Because Sudan follows the Islamic calendar, Super Bol Sunday falls on a different weekend every year. In homage to its predecessor, the NFL’s Super Bowl also keeps to this schedule. Apart from their names, this is the only thing that ties the two days together.

By the way, Manute’s timely goal in ’66 and his abnormal height aren’t the only reasons Sudan continues to honor him every year. At the age of 2, he saved his father from an oncoming locomotive. By 5, he could breathe fire and see through walls. He would’ve won Nathan’s Hot Dog Eating Contest at the age of 16, except as a handicap he was forced to devour foot-long franks. He can leap locomotives in a single bound and is more powerful than a speeding Bullet.4 In 2002, he pummeled a sentient Refrigerator into submission to ensure that the machines couldn’t enslave the human race.

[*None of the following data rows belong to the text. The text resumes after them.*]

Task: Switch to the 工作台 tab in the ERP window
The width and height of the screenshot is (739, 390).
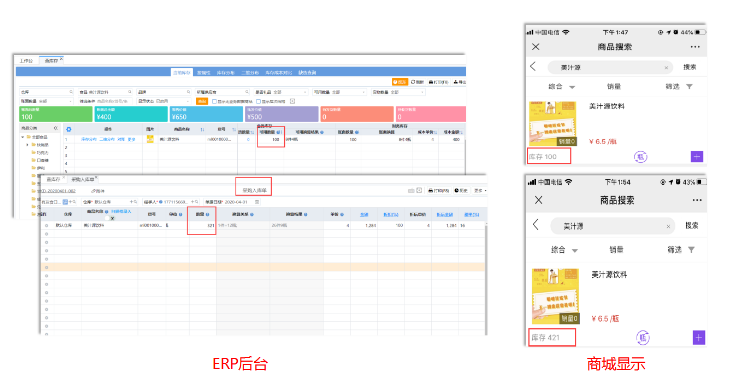Action: (26, 60)
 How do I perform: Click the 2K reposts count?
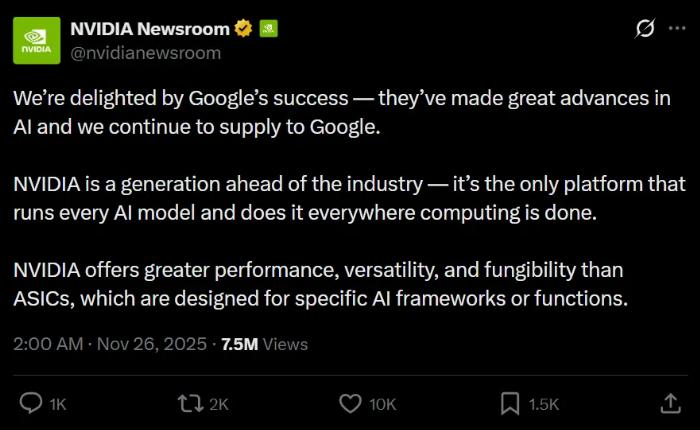click(218, 404)
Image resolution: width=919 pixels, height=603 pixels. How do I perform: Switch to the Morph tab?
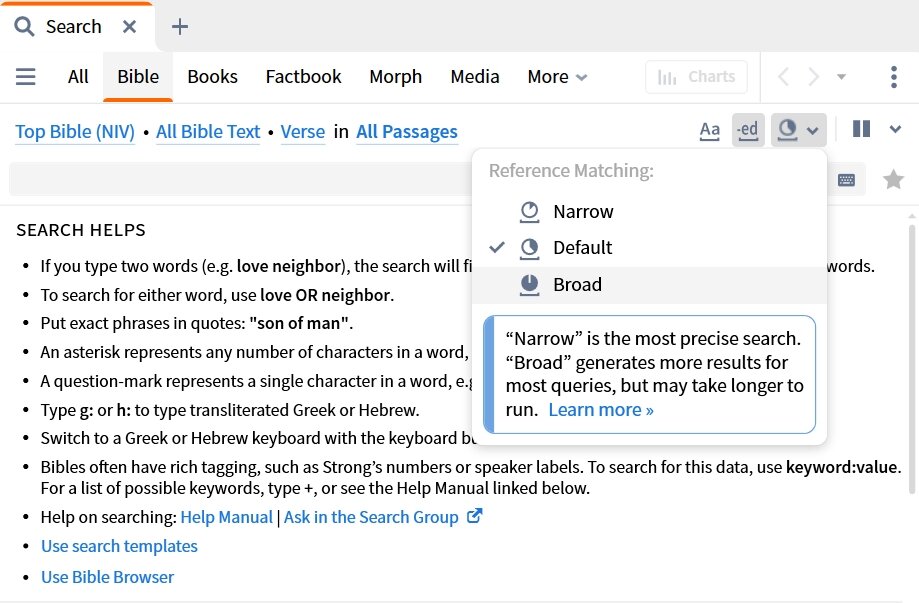point(395,77)
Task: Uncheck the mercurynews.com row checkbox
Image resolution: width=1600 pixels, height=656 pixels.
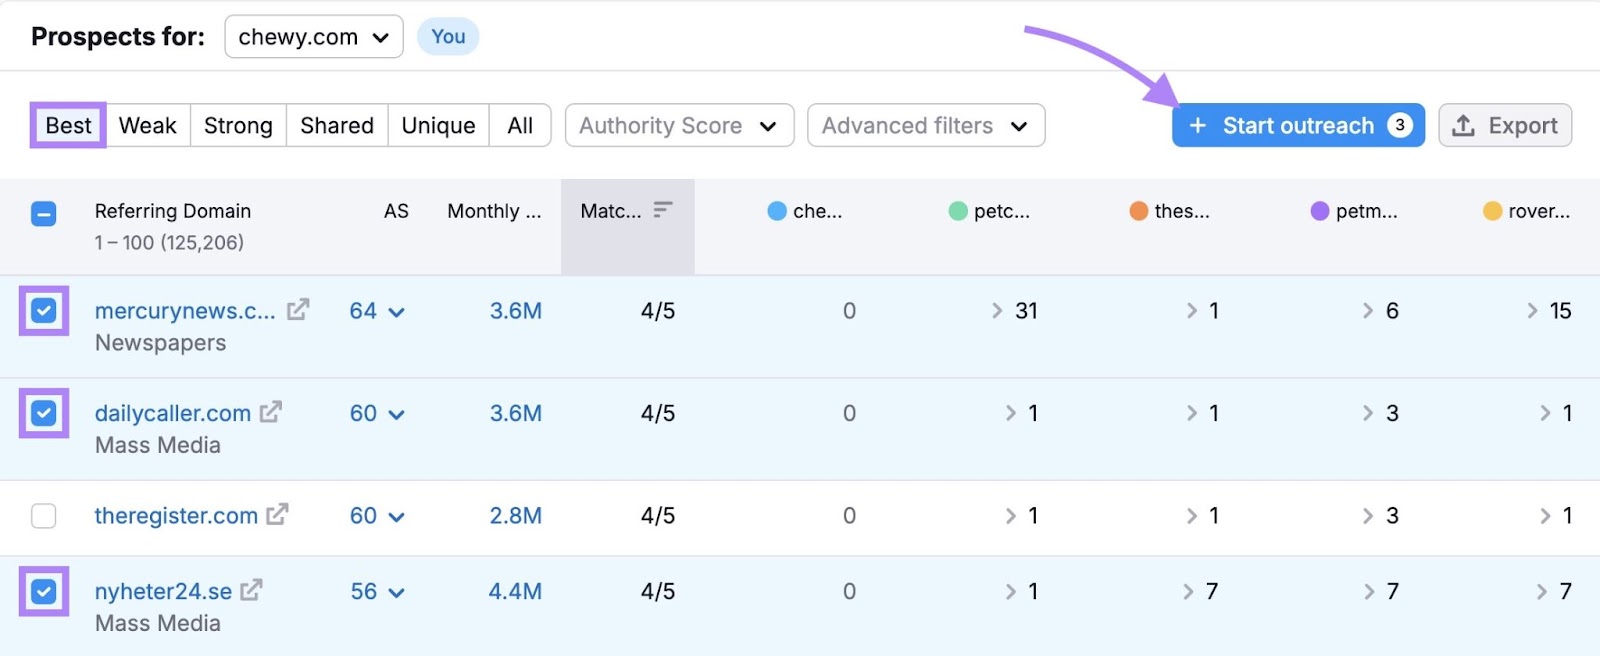Action: [44, 311]
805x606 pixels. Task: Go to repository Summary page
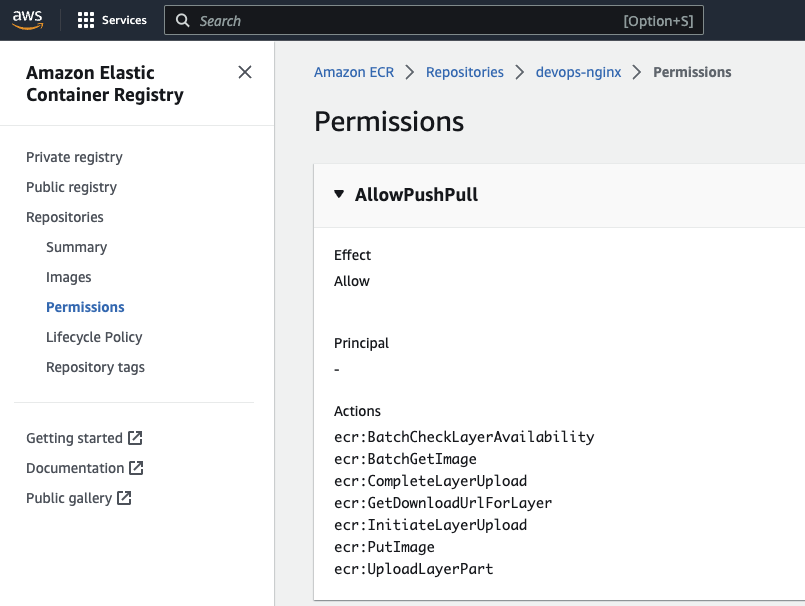76,247
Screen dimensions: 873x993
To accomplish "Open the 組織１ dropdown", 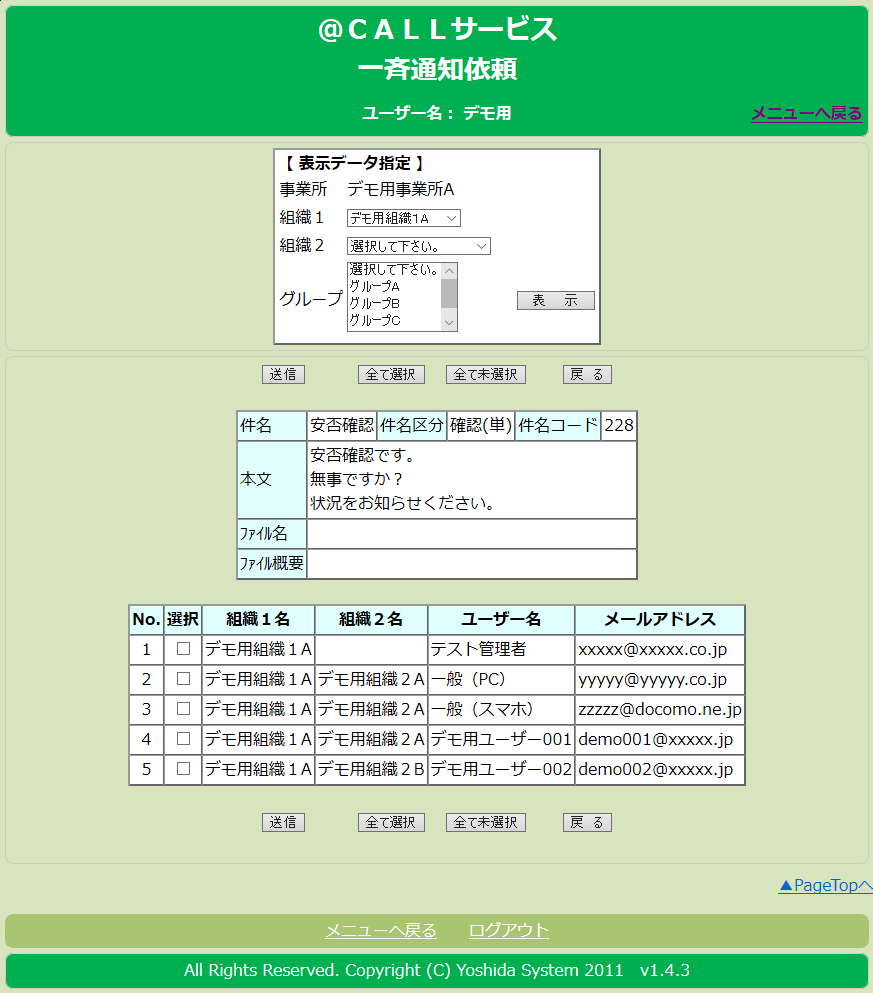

The Super Bowl’s nice and all, but now that you know the truth, I’d like you to do something for me. Every year, when some ancient rock band takes the stage for the halftime show, raise a glass to Manute “Super” Bol, the man who started it all.


No, he can't fly. He's just that tall.

1 a.k.a. Super Bowl: Extra-Large Intravenous edition.
2 Technically, Gheorghe Mureşan was also 7’7”, but technically, no one cares.
3 Historians attribute this to our nation’s British ancestry, as well as our “bigger is better” mentality. After all, if Brits can insert a single superfluous ‘u’ into words (such as in color or parlor), surely we can double that.
4 His Washington Bullets teammate, Muggsy Bogues. All 136 lbs of him.